[Work to be completed] Show every line of the records below that contains the word "message".

Items from a dataset:
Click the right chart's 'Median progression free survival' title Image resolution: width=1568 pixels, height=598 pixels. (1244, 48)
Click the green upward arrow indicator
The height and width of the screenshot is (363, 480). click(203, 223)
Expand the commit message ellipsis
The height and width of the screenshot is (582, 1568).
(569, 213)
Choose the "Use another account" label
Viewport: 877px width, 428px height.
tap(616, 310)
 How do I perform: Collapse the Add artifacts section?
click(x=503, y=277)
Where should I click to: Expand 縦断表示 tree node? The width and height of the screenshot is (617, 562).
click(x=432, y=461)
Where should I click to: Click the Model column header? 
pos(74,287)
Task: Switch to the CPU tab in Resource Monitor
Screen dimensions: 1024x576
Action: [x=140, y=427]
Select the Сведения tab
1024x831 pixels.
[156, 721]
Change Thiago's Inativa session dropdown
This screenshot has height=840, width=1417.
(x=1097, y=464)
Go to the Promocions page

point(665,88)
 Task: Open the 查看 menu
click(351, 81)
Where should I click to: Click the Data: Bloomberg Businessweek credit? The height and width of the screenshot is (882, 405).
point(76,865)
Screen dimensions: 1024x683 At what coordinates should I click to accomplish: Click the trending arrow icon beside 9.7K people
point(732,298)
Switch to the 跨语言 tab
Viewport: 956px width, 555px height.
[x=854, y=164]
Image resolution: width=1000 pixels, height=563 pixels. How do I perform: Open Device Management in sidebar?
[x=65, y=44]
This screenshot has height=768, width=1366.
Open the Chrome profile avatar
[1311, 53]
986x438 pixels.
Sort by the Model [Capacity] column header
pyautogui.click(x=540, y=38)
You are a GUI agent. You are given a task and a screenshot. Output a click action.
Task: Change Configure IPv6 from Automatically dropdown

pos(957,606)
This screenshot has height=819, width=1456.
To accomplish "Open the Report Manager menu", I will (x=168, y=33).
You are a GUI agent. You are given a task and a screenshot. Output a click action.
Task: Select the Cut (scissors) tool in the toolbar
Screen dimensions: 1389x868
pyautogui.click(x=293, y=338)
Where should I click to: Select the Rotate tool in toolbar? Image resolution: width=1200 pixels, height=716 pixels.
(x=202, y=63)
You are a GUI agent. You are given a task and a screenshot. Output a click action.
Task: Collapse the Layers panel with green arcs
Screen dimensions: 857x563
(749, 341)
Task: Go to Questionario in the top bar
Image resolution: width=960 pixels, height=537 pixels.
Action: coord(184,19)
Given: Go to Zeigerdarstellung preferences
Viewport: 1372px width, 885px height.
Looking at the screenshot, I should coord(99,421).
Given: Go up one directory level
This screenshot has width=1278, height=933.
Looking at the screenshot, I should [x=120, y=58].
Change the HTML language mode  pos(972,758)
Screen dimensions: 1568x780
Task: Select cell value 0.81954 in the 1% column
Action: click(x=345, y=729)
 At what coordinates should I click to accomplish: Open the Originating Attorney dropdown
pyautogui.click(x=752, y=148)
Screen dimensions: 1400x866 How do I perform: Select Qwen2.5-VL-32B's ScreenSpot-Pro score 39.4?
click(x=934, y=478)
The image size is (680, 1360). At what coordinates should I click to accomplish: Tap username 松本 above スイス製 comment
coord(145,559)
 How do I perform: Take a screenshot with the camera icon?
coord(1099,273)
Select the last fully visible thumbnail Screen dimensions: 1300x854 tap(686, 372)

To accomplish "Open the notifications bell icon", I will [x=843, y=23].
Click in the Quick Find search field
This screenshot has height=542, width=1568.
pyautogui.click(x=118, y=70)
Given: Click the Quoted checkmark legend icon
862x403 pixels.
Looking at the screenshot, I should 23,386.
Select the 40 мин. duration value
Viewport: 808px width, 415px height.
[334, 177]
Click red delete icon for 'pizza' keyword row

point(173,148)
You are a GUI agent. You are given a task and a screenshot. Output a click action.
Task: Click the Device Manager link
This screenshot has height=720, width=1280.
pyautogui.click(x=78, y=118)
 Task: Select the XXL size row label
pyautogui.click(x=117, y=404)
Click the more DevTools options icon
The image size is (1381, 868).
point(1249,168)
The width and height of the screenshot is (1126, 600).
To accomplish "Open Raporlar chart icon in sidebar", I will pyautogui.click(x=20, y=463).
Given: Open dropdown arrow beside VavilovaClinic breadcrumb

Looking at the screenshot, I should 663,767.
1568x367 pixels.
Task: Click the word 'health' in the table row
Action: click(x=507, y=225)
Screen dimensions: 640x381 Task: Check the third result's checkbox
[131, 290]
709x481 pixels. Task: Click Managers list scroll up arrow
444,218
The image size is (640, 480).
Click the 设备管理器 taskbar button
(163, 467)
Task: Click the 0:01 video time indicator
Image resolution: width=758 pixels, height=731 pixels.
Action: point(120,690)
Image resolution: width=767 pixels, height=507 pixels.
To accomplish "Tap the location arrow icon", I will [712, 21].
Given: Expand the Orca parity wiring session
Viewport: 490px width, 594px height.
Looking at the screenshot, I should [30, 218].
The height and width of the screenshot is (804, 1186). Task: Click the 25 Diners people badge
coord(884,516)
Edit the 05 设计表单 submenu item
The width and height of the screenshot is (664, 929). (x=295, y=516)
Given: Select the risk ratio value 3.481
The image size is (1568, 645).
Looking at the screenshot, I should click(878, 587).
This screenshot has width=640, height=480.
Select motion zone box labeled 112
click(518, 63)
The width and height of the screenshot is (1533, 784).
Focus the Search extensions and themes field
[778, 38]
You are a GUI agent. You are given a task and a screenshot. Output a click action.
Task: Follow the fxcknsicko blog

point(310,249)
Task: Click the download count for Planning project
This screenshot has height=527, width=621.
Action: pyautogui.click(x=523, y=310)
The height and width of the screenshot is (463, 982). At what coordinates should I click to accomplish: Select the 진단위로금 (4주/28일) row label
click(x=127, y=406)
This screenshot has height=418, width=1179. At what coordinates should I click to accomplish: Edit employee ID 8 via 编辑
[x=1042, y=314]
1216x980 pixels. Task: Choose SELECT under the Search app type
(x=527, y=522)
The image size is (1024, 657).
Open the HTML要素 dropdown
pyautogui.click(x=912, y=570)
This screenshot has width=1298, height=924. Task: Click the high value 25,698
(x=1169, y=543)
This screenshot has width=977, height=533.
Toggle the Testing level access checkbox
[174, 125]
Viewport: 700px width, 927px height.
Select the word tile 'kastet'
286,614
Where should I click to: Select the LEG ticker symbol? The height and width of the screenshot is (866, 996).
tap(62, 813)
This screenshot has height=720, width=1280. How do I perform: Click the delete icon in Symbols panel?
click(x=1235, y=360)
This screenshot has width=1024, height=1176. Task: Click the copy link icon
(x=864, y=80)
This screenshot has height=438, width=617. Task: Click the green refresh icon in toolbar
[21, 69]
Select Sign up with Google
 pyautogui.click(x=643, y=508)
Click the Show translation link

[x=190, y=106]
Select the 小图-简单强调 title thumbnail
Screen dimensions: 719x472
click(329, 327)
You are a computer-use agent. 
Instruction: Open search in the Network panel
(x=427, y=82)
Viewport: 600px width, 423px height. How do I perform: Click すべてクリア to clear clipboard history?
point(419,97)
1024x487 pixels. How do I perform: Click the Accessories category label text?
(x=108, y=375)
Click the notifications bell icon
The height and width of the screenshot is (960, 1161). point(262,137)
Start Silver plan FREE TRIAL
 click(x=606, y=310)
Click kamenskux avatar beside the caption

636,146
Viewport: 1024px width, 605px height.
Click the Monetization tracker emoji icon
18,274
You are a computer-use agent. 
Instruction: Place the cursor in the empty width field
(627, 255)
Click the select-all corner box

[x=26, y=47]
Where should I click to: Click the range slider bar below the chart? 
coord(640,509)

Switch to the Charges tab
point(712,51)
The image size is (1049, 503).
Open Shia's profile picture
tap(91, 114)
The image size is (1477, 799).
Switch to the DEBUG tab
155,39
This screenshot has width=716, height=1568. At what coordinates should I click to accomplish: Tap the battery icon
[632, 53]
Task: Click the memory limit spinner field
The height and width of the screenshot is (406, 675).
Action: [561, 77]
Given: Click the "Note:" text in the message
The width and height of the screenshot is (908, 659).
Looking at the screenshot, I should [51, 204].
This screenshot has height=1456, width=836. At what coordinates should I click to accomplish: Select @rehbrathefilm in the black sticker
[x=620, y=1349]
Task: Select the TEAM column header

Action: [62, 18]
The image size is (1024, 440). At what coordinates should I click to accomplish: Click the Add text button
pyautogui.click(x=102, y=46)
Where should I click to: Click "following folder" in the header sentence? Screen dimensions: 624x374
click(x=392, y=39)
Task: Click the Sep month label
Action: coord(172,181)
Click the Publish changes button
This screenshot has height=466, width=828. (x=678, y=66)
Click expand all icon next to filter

[Result of this task]
Expand the commit message ellipsis
Given: Click the "Note:" text in the message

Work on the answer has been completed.